[TASK DATA — start]

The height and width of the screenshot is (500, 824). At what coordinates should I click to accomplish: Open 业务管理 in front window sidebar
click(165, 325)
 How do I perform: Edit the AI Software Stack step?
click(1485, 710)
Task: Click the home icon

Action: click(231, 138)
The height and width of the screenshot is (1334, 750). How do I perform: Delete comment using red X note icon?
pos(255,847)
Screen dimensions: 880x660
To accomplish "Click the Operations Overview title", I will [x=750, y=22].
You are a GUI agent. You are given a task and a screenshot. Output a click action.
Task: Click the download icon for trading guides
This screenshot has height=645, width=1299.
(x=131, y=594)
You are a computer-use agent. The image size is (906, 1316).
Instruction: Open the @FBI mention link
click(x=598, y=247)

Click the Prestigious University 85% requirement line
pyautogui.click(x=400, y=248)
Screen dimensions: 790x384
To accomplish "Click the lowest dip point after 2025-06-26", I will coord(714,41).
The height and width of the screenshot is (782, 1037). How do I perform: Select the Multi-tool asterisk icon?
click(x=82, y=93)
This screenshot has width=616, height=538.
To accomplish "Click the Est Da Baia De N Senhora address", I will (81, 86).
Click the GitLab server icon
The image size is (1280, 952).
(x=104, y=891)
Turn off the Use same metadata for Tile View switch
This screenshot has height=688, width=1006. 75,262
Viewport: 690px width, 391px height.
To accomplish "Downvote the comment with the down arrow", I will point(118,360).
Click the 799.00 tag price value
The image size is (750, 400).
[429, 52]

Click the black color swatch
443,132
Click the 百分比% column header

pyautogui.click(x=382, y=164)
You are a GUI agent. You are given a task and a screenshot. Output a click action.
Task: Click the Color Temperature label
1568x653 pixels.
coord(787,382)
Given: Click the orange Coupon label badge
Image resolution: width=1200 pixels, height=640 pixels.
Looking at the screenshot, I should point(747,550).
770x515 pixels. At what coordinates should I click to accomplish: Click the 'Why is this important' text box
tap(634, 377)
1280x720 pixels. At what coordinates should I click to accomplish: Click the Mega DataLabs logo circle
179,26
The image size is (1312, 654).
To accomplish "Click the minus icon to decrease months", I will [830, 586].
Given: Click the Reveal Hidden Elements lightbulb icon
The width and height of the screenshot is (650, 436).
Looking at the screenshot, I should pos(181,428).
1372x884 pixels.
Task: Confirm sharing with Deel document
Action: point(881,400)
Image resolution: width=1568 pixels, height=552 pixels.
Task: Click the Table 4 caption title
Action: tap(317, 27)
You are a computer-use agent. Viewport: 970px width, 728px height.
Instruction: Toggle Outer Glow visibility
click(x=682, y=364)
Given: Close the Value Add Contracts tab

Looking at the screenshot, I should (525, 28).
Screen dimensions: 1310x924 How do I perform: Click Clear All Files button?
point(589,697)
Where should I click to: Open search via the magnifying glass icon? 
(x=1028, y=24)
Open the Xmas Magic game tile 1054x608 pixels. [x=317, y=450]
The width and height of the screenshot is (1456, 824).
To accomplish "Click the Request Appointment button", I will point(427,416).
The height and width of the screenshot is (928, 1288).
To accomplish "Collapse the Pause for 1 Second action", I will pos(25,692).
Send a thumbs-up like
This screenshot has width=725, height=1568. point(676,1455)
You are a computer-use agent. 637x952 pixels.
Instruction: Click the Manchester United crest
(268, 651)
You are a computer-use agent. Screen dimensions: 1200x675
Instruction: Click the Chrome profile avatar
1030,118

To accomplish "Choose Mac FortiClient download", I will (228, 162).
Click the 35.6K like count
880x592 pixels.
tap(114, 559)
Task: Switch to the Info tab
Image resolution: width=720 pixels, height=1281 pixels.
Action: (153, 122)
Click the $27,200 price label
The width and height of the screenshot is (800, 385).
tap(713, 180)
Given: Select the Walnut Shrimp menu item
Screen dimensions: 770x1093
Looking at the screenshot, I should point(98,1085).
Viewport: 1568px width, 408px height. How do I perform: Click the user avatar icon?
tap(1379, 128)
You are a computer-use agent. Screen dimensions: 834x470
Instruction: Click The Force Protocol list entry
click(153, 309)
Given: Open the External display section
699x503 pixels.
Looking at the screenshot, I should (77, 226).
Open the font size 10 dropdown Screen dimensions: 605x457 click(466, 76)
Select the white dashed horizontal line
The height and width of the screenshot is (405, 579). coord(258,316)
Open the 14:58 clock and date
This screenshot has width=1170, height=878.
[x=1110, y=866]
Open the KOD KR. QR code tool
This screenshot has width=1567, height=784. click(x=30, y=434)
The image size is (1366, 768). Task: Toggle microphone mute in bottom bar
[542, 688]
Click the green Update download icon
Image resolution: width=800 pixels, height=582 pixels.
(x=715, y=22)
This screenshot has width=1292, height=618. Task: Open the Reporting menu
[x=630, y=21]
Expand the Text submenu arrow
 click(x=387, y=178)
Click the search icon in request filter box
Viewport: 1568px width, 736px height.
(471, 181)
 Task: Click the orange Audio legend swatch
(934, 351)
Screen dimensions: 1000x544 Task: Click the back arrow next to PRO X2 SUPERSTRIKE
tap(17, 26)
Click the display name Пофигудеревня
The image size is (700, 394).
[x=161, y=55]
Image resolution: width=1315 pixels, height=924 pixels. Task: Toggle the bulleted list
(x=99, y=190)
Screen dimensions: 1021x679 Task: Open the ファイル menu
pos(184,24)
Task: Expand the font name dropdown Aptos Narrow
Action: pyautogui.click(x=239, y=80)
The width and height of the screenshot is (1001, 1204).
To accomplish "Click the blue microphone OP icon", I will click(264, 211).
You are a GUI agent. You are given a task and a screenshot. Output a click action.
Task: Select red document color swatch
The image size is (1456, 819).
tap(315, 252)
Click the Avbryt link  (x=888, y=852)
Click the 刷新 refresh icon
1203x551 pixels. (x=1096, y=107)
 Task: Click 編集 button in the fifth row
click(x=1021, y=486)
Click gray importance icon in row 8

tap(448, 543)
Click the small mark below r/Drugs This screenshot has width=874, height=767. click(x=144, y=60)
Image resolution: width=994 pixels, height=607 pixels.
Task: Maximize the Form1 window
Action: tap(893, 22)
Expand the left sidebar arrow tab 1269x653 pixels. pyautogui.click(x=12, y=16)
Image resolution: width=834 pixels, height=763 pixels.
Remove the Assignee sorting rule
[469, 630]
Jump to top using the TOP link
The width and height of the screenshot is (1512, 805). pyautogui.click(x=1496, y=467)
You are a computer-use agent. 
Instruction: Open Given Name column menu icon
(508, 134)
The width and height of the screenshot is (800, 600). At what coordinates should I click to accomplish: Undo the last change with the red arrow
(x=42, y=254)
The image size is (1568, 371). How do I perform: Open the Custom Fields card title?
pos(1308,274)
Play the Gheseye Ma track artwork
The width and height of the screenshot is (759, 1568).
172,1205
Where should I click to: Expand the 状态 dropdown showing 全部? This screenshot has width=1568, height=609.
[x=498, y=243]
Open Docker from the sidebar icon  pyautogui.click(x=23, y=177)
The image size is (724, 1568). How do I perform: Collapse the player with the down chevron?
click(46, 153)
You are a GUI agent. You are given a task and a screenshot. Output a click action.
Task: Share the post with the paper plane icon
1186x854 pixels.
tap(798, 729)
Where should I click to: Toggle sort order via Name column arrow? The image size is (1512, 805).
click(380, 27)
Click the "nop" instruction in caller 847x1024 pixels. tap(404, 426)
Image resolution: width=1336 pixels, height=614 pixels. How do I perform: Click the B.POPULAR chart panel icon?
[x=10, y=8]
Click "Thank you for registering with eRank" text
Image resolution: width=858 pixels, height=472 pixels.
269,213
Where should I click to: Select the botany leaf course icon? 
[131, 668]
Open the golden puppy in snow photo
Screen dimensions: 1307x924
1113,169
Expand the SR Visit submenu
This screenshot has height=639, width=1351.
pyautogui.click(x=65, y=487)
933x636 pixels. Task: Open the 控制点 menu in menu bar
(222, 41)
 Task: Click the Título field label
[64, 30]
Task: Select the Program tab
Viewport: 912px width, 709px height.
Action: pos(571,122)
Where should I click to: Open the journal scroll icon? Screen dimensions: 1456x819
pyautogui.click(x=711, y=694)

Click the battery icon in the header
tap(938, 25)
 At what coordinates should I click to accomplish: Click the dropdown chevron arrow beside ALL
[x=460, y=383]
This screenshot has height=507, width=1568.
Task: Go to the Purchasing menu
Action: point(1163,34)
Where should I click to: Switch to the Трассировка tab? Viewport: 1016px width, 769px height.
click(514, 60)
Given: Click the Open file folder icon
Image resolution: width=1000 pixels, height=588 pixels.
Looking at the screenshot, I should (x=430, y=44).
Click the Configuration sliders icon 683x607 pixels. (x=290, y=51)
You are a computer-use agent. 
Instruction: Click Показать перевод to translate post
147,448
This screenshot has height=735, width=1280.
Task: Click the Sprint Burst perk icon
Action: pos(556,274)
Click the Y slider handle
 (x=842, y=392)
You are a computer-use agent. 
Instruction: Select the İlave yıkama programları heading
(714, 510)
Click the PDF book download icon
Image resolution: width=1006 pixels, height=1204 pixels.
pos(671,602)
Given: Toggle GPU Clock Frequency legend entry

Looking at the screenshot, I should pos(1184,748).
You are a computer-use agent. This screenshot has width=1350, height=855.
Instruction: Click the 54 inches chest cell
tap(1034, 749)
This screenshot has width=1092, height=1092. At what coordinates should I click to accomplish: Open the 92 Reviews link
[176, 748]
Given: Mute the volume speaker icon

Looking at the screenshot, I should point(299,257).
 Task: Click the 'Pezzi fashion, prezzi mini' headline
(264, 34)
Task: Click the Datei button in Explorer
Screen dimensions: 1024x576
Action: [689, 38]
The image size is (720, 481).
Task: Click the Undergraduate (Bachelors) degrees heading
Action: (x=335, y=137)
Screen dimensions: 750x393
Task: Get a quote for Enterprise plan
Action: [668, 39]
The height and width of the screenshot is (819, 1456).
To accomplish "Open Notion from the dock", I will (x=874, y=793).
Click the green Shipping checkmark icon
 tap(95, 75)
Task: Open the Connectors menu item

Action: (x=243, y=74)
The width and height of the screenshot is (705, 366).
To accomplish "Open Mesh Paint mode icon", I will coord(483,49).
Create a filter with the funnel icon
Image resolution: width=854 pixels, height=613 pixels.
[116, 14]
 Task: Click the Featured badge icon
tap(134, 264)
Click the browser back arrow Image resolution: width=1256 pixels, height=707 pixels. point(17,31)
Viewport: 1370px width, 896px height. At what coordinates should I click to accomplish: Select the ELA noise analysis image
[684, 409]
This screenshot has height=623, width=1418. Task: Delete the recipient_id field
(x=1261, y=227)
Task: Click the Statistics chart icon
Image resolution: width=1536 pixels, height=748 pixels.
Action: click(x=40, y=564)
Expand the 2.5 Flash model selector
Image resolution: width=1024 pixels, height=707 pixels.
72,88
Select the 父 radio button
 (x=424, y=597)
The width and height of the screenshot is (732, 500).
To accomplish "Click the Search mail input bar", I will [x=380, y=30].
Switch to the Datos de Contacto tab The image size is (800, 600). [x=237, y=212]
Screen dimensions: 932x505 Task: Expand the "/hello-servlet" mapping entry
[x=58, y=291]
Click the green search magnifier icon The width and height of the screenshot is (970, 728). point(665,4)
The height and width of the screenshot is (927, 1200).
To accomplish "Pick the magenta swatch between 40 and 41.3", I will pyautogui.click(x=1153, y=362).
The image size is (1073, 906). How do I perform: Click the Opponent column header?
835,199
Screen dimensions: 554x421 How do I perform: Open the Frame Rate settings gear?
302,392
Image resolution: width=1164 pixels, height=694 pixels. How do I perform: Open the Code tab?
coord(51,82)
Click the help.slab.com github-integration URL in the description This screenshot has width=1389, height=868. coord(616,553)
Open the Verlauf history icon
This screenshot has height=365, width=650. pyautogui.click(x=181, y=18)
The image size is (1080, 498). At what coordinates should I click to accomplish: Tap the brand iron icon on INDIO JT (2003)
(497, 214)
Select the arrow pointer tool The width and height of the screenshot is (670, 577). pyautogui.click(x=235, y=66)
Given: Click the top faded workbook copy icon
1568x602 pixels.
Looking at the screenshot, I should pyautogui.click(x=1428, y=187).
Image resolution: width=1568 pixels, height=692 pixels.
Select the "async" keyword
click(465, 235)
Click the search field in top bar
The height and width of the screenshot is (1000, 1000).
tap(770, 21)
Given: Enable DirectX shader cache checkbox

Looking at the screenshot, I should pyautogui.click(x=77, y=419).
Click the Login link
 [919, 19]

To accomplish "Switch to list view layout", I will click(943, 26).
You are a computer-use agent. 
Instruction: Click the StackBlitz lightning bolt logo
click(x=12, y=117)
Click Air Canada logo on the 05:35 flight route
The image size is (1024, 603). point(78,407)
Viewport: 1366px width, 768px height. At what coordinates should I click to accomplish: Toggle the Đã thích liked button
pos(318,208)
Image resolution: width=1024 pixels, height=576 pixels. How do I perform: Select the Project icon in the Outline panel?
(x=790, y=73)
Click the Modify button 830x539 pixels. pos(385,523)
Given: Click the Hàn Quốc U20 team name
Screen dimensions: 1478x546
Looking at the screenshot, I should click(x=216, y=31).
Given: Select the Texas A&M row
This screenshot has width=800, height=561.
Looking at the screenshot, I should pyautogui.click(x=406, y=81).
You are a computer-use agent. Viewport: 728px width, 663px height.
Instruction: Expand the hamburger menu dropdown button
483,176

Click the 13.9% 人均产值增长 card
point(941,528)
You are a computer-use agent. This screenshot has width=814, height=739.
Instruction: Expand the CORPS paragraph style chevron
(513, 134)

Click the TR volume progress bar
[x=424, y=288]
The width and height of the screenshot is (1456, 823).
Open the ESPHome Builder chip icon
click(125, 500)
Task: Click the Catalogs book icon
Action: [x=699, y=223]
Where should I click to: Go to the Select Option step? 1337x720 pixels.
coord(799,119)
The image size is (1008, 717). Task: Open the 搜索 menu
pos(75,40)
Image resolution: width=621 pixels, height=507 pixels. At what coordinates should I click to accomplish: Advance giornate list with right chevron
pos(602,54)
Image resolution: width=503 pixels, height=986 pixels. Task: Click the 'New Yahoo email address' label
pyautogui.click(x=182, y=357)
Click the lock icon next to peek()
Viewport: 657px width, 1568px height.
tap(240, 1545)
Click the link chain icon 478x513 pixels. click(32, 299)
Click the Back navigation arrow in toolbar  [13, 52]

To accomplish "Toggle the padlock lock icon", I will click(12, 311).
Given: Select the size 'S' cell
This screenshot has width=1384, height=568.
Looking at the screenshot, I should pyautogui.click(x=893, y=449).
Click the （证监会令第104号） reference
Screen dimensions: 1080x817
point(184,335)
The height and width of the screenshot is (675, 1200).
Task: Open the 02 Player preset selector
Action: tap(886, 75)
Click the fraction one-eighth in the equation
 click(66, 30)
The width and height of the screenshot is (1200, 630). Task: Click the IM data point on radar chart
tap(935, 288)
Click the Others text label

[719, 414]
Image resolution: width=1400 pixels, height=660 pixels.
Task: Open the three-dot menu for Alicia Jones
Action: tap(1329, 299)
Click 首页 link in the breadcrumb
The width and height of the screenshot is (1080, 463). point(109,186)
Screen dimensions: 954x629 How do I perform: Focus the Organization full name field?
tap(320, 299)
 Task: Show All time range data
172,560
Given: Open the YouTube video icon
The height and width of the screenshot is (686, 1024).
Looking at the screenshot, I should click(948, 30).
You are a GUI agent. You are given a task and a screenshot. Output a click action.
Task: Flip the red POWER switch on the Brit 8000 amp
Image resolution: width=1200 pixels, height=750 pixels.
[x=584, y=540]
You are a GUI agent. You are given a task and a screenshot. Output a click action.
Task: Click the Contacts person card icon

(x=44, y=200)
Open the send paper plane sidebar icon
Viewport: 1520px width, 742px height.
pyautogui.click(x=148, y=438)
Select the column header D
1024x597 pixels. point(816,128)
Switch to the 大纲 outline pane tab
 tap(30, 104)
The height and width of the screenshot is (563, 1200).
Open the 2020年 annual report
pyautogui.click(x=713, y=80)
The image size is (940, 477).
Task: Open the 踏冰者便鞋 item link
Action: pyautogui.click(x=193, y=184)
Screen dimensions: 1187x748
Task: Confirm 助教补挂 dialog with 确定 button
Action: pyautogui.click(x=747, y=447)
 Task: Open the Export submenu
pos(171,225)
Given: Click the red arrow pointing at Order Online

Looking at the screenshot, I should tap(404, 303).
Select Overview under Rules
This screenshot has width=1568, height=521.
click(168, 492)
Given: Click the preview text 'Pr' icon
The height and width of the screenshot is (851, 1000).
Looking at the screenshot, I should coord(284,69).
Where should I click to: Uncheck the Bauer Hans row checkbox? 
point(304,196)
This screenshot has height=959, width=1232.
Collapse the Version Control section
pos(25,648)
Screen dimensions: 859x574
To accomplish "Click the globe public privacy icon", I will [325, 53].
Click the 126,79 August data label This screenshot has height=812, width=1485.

[TASK DATA — finish]

PROBLEM TO SOLVE - Reproduce the lines above, beginning at the line with "Image resolution: width=1315" and stopping after the line with "Click the Avbryt", exactly as they are.

YOUR RESPONSE -
Image resolution: width=1315 pixels, height=924 pixels. Task: Toggle the bulleted list
(x=99, y=190)
Screen dimensions: 1021x679 Task: Open the ファイル menu
pos(184,24)
Task: Expand the font name dropdown Aptos Narrow
Action: pyautogui.click(x=239, y=80)
The width and height of the screenshot is (1001, 1204).
To accomplish "Click the blue microphone OP icon", I will click(264, 211).
You are a GUI agent. You are given a task and a screenshot. Output a click action.
Task: Select red document color swatch
The image size is (1456, 819).
tap(315, 252)
Click the Avbryt link  (x=888, y=852)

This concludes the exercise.